What is Google search API

Google Custom Search JSON API allows you to programmatically search the web using Google. It will return similar (but slightly different) results as typical Google search from the browser in JSON format.

Pricing

Google search API is free up until 100 search queries per day. Additional queries cost $5 per 1000 queries, up to 10k queries per day. A billing account must be set up if free quota is exceeded.

API key and programmable search engine

We need 2 things to use Google search API:

  • an API key, which is a way to identify your client to Google.
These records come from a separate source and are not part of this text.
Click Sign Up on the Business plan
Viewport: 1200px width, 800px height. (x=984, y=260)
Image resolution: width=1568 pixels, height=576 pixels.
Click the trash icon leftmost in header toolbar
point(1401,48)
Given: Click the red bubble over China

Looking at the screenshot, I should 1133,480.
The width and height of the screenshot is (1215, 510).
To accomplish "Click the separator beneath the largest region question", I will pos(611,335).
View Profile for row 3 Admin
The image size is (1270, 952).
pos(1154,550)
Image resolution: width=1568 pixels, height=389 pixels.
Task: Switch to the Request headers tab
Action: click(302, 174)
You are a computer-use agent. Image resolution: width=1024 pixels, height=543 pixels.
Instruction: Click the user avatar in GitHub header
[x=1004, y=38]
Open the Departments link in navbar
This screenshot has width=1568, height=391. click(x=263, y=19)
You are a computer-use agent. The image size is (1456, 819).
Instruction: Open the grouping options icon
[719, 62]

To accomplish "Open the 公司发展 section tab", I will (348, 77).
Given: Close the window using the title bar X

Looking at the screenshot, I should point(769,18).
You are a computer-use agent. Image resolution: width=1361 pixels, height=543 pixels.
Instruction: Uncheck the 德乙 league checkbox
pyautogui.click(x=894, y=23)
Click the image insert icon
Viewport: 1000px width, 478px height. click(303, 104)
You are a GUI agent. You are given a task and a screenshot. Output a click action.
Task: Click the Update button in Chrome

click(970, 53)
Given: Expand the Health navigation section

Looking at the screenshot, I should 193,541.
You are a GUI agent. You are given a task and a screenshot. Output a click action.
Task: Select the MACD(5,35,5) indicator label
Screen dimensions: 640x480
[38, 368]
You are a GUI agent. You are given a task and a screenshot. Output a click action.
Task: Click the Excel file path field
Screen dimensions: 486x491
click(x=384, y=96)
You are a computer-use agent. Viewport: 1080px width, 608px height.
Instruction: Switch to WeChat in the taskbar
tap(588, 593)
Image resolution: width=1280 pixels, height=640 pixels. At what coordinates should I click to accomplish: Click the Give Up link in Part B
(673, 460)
  • a programmable search engine and its associated CX key, which is a way to identify your custom search engine to the API. Multiple custom search engines can be created, each with a different configuration.

Example usage

To use the API, one should send a HTTP Get request to the following address with one’s parameters:

https://www.googleapis.com/customsearch/v1?[parameters]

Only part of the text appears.